May 19, 2014 by Deborah W. Trotter
The last half mile requires climbing the narrow spine of the monolith with sheer dropoffs on either side, sometimes pulling yourself hand over hand along chains attached to the rock, sometimes scrambling over slickrock or up “stairways” of boulders until you reach the relatively flat “landing.”
The first time I attempted this ascent I was quite terrified, both for myself and for my four teenage children who disappeared from view almost immediately, leaving my husband and me to pick our way slowly to the top. That was in 2005 (read about that here if you wish), and although I was quite proud of my accomplishment, I did not expect to do it ever again.
Well, doesn’t life have a way of being totally unpredictable? When half my family (two of my sons and I) spent a long weekend in Zion earlier this month, of course we couldn’t resist the pull of Angels Landing.
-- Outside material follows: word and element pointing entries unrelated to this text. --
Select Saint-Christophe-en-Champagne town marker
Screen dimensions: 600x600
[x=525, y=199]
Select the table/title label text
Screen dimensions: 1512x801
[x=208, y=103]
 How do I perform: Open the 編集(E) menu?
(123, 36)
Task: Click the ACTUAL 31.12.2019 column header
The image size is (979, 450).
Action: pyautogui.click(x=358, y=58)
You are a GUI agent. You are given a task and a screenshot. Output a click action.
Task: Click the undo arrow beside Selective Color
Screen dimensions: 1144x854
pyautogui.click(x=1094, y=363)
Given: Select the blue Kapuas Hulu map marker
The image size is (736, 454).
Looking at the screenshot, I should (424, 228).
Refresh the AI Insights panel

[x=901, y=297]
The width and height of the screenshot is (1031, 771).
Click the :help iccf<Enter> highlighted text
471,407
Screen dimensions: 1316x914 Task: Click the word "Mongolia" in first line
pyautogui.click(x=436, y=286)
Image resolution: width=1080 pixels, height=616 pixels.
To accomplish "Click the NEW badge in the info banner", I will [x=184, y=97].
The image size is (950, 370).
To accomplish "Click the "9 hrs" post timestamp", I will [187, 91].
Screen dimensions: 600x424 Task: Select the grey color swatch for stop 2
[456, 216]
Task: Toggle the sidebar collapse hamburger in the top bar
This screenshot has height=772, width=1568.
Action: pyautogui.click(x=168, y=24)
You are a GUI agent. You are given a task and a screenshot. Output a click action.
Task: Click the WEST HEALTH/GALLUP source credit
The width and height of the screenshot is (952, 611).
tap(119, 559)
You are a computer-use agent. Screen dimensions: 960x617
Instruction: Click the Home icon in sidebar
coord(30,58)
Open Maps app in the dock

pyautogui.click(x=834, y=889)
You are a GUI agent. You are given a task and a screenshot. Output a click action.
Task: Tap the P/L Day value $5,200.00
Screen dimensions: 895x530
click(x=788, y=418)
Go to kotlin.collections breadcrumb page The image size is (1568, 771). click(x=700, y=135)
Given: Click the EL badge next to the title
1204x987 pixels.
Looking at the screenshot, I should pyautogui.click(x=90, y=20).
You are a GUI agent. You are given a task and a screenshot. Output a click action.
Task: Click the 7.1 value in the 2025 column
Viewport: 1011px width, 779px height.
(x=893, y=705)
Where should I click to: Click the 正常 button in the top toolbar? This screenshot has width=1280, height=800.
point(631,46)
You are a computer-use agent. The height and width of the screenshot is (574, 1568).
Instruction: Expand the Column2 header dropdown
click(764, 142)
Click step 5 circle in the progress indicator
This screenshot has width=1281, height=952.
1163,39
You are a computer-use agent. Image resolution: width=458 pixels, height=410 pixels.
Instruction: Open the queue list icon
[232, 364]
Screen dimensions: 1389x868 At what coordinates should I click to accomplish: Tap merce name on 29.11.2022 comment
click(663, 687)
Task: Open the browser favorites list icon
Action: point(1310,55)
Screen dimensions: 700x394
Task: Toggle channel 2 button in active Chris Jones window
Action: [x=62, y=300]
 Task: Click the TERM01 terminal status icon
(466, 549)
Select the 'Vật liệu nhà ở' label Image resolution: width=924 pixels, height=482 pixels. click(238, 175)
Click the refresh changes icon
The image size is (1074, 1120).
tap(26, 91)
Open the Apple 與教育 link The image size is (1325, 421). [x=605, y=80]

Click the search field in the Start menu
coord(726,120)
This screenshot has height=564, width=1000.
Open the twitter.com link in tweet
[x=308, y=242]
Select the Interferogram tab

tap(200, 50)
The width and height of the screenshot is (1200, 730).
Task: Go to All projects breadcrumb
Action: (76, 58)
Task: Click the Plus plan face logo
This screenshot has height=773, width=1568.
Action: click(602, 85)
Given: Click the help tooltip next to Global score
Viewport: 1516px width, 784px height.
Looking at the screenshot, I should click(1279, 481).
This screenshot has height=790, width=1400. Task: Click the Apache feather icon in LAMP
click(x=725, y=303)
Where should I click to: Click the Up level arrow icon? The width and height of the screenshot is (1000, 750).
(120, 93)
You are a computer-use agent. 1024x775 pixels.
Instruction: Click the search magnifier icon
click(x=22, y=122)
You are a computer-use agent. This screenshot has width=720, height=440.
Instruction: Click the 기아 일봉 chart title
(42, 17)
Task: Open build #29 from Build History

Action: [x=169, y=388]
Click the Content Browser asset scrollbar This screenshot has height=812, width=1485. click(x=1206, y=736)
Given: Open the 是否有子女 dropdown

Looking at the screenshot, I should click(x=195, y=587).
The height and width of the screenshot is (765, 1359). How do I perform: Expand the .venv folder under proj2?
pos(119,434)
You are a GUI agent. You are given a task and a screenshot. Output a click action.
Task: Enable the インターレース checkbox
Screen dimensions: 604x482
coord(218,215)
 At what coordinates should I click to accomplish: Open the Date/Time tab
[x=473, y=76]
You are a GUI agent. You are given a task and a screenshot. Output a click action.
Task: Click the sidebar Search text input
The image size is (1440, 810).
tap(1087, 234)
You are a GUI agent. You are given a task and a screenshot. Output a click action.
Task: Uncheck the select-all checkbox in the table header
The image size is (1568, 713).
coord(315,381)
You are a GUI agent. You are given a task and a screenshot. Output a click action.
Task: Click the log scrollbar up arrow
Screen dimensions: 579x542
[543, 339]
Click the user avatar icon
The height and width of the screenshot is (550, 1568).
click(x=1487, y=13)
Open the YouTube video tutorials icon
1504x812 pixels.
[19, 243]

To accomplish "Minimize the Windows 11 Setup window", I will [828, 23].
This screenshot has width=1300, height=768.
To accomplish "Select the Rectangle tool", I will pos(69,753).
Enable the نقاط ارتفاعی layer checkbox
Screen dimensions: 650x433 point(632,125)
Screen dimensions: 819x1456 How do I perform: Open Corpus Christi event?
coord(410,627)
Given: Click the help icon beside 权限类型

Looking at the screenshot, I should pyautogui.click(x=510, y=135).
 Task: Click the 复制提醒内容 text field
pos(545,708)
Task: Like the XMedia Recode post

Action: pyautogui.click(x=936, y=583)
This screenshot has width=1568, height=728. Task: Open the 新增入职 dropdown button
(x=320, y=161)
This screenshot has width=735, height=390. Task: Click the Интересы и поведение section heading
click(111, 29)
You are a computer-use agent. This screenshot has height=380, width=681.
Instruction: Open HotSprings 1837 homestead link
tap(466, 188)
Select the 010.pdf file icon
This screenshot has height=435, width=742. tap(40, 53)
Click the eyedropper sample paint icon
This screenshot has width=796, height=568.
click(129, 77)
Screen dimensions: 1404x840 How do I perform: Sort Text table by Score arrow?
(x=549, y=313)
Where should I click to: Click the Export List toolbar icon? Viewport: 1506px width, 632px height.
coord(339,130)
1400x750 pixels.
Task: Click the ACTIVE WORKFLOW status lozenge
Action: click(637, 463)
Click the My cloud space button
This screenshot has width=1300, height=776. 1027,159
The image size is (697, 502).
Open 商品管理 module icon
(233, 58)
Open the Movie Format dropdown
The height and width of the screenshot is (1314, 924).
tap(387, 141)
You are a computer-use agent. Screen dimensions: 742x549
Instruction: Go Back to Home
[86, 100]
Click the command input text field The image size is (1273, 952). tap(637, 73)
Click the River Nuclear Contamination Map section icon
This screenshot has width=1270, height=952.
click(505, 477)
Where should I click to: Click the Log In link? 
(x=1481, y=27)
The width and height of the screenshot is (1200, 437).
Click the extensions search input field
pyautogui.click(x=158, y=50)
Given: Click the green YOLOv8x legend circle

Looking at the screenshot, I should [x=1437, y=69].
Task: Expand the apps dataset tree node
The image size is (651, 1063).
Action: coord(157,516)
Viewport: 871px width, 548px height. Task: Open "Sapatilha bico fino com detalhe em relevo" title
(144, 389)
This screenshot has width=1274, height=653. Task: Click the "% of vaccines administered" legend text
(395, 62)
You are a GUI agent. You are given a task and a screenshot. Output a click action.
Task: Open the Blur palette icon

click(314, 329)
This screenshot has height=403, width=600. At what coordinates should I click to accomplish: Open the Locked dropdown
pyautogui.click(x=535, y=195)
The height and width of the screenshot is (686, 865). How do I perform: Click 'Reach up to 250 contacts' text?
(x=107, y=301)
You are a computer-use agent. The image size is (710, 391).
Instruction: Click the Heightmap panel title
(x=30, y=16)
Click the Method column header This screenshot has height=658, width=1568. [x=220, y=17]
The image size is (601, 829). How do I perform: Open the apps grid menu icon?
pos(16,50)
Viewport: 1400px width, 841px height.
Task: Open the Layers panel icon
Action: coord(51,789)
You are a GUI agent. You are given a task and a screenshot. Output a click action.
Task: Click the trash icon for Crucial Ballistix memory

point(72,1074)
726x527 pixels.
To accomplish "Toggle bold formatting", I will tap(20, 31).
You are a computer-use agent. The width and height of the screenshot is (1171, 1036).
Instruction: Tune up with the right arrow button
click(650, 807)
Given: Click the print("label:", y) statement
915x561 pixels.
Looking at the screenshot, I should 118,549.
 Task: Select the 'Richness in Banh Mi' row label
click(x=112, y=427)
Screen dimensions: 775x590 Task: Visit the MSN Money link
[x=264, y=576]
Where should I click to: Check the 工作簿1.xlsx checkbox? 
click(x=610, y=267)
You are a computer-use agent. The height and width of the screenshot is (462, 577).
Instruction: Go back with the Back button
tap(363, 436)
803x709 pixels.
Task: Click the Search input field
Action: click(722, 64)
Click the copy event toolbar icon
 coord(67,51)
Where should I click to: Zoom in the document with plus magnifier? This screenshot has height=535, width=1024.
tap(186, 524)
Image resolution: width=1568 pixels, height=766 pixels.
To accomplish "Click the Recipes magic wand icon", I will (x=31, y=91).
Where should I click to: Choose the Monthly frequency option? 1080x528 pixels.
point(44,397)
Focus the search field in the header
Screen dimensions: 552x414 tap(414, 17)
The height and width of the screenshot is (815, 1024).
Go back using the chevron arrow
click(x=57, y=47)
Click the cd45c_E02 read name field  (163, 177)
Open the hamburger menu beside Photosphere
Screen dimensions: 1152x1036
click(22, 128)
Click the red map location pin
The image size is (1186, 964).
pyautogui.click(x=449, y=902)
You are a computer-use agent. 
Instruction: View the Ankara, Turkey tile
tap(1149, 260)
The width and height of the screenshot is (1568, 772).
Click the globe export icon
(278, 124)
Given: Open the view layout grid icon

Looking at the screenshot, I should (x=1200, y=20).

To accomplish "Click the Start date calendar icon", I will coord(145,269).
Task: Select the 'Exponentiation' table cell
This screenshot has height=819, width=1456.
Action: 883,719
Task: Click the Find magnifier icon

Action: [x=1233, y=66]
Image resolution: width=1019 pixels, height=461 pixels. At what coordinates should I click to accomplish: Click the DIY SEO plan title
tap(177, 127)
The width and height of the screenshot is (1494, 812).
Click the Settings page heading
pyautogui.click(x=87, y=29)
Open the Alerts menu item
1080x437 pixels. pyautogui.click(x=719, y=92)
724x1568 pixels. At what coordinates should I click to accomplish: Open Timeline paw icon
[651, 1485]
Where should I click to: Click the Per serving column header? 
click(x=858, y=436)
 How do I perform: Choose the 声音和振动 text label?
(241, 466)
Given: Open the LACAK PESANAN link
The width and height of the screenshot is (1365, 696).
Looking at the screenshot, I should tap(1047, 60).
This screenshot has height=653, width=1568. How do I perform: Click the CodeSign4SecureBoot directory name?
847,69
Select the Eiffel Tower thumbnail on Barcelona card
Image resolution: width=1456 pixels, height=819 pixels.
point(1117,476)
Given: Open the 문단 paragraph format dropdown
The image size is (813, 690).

The odd thing for me is that I was much less terrified this time and was actually able to look down occasionally as we climbed that last half mile and even take some photographs, neither of which I was able to do in 2005. Maybe a diminishing discomfort with heights is just one more unsung benefit of aging!
The National Park Service publications warn that you should not attempt to climb Angels Landing if you have a fear of heights, and also remind you to carry and drink plenty of water when you hike in Zion because it is easy to become dehydrated in the dry heat when you are not really aware of how much you are sweating. My own advice in addition to theirs is to start this hike/climb in the late afternoon. The Canyon wall is mostly in the shade by then, and therefore the trail is cooler, and the crowds of people will be mostly gone from the top by the time you get there.
In addition, the early evening light sets the Canyon and river aglow.
One final note: This popular hike might one day require a permit. We heard from one of the shuttle drivers that the Park Service may be considering instituting a system similar to the one that restricts the number of people allowed to climb Half Dome in Yosemite National Park. So if you want to go to Zion National Park and get to the top of Angels Landing, don’t wait too long!